:: REQUIRED WORK ::
Rewrite every line from the one containing "joining the pool (1134, 143)" through the end of the material, leaving none out, with each coordinate shifted up by 49.

Records from a data collection
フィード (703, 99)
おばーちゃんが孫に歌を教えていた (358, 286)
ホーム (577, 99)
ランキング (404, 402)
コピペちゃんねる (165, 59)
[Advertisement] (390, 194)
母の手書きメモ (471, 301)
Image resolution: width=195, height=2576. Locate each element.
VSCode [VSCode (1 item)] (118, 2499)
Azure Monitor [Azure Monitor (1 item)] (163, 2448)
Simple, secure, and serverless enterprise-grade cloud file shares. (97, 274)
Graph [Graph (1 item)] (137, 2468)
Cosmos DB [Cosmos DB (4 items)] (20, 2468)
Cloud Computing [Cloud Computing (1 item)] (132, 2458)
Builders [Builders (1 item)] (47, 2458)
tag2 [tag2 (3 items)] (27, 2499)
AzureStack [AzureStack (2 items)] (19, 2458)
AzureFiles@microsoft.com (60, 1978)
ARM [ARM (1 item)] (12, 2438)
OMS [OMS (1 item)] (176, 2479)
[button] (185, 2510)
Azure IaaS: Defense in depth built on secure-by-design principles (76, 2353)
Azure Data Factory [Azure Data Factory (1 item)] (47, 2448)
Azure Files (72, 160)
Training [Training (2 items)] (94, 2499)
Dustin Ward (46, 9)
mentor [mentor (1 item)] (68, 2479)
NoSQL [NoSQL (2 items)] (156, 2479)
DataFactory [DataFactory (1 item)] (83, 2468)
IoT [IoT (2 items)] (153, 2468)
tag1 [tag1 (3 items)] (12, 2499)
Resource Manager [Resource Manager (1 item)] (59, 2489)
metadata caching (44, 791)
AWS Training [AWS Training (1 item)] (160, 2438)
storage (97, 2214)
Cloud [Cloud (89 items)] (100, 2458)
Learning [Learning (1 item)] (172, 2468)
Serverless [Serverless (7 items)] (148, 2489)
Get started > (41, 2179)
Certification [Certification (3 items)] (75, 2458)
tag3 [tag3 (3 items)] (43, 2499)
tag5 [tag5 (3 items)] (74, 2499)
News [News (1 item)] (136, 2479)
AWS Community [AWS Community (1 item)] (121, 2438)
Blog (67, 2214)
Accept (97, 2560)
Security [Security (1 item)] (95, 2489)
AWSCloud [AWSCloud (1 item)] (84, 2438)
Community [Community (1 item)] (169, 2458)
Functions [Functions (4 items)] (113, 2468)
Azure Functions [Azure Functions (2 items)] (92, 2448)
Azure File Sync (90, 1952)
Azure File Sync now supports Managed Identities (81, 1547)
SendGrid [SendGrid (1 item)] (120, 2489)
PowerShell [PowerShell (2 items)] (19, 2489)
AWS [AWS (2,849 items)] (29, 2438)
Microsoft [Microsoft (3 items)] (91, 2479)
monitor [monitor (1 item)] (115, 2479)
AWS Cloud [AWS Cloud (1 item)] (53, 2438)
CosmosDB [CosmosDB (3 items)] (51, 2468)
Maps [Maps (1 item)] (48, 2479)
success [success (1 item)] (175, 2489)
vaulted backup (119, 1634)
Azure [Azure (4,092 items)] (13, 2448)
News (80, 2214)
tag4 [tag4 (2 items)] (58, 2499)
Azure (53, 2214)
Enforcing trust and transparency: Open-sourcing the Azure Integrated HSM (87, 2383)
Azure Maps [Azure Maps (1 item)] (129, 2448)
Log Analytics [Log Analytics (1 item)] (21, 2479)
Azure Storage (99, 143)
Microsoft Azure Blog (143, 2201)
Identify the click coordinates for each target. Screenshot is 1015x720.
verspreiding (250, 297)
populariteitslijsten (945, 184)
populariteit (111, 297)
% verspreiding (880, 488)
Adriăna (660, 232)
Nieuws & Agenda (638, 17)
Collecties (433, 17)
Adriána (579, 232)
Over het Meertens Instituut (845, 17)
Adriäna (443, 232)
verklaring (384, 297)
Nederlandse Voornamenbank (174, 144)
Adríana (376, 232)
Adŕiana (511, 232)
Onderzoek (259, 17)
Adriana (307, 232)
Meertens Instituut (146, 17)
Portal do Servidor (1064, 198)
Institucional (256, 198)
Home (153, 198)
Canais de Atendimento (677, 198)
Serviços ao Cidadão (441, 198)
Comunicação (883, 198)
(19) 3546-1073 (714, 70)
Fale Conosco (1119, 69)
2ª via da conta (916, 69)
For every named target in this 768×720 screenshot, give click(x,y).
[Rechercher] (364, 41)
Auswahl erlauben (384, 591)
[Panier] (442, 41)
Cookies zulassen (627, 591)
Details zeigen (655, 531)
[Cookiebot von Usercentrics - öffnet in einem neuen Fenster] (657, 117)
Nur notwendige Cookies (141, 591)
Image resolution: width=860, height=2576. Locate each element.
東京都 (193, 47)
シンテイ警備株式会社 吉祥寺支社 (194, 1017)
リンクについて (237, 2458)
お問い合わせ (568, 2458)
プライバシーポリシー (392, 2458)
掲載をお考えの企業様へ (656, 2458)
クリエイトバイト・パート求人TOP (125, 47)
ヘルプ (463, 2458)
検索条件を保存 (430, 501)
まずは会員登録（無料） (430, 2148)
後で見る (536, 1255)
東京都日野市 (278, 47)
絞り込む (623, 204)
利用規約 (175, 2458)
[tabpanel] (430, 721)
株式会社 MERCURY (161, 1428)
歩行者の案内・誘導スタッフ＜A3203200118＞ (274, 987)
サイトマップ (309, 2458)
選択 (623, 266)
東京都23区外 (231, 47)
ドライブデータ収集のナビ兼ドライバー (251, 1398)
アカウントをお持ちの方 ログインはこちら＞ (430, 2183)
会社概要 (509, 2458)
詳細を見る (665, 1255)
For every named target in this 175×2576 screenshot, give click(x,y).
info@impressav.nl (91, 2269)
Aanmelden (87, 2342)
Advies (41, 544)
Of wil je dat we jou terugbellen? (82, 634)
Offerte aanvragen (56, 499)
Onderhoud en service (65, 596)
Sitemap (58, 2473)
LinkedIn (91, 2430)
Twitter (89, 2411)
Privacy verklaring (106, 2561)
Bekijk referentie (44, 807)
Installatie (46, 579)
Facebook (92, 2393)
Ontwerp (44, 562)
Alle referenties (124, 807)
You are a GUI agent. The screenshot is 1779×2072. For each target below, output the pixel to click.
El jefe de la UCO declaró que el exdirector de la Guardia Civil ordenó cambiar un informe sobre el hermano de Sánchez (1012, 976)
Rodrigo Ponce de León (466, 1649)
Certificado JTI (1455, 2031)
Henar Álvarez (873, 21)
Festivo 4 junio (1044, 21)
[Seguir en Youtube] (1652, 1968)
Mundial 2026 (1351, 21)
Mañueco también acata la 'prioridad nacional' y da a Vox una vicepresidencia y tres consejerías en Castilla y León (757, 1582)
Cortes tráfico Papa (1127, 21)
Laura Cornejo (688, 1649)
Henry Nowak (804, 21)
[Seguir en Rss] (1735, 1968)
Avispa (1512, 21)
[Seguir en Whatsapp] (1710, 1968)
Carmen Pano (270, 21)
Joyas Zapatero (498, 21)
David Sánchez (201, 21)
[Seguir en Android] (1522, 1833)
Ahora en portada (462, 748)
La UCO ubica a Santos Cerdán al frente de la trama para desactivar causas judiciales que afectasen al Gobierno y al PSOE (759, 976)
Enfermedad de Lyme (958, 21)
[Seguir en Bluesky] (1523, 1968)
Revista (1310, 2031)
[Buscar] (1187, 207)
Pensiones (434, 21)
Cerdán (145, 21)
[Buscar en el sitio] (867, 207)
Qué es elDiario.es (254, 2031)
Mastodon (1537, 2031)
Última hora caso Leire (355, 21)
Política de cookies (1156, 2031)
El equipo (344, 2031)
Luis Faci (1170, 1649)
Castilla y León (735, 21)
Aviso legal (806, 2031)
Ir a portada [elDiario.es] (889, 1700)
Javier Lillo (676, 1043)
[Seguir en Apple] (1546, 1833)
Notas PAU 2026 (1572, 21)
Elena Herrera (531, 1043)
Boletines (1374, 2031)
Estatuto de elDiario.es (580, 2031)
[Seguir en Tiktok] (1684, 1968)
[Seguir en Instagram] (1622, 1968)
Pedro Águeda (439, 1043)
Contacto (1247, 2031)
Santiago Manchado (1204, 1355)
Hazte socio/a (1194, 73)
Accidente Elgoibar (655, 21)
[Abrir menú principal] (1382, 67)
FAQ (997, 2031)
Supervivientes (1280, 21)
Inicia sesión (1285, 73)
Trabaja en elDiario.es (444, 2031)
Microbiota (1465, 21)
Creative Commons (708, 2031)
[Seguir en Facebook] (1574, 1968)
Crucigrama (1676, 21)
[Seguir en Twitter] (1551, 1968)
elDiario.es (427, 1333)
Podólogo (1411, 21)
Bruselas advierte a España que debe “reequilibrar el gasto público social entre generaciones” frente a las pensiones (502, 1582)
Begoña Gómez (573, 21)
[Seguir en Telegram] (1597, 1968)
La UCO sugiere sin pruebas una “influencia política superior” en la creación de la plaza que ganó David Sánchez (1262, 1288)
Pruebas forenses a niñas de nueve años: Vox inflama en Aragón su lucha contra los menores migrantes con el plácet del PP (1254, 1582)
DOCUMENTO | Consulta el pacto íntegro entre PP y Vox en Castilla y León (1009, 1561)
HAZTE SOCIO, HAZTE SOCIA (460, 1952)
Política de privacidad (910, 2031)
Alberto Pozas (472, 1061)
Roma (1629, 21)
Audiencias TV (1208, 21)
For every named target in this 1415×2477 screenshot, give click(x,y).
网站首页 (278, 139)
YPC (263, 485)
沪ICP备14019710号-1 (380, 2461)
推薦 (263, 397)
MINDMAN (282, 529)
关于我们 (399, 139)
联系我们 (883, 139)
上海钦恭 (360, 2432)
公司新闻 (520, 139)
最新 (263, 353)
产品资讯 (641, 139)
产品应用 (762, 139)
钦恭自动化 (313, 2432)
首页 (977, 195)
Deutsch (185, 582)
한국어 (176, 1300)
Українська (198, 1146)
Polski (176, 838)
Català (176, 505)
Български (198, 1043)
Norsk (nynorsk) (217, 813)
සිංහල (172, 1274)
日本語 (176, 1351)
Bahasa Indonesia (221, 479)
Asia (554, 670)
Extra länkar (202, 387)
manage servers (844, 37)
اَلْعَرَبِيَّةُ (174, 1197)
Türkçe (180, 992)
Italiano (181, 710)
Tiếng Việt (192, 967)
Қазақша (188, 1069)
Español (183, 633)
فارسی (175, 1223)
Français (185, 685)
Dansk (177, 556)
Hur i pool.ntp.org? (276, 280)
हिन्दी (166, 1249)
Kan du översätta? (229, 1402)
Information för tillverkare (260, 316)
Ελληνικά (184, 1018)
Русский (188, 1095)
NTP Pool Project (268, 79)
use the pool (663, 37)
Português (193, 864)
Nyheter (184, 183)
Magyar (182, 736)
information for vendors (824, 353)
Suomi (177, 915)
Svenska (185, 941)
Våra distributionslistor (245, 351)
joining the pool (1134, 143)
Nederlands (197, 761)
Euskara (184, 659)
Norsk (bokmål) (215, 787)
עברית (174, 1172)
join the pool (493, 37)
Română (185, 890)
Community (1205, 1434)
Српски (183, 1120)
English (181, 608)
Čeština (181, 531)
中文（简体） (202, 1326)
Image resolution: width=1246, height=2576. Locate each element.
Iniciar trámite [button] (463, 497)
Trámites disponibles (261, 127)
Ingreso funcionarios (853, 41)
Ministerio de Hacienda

:: OUTPUT FOR THIS TASK ::
joining the pool (1183, 192)
Nederlands (246, 810)
Euskara (233, 708)
Norsk (bokmål) (264, 836)
עברית (223, 1221)
join the pool (542, 86)
Română (234, 939)
Community (1254, 1483)
Српски (232, 1169)
English (230, 657)
Čeština (230, 580)
中文（简体） (251, 1375)
Image resolution: width=1246, height=2576. Locate each element.
Iniciar trámite [button] (512, 546)
Trámites disponibles (310, 176)
Ingreso funcionarios (902, 90)
Ministerio de Hacienda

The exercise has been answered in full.